Weddings are so exciting. Everyone gets nostalgic. You can't help but to think back to your own wedding day. I remember how promising things felt on my wedding day. The world was at my feet. Nothing was impossible as long as I was by his side. I loved him. But, there was also so much that I didn't know. I didn't know how difficult days could become. I didn't know the tears I'd cry. I didn't know that sometimes the only thing harder than staying would be leaving. And I didn't know that I could actually love him more than I did that day. I didn't know that he would earn my respect in ways then unimaginable. I didn't know that he would grow to become as much a part of me as I am. I didn't know how much he would love me.

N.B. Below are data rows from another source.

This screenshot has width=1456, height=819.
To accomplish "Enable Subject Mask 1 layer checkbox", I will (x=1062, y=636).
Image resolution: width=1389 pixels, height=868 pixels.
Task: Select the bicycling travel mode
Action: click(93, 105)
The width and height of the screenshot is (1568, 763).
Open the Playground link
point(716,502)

Time has revealed so much to me. It has shown me that I can always be more than I am. That I can give more than I thought I could. That I can love more than I ever imagined. It has shown me that I can survive disappointment, as the giver and the receiver. It has shown me who my true friends are. And I have learned that God loves me more than I think I deserve. Time has touched me with hurt, loss, and despair. But, it has also touched me with love, life, and forgiveness. Throughout the good and bad, we have held on to each other as tightly as we could. We've been steadfast in the love that we've always felt for each other. We dragged ourselves out of difficulties and danced on the clouds with each other in celebration! I couldn't think of anyone I'd rather share it all with. We were made for each other. I am blessed!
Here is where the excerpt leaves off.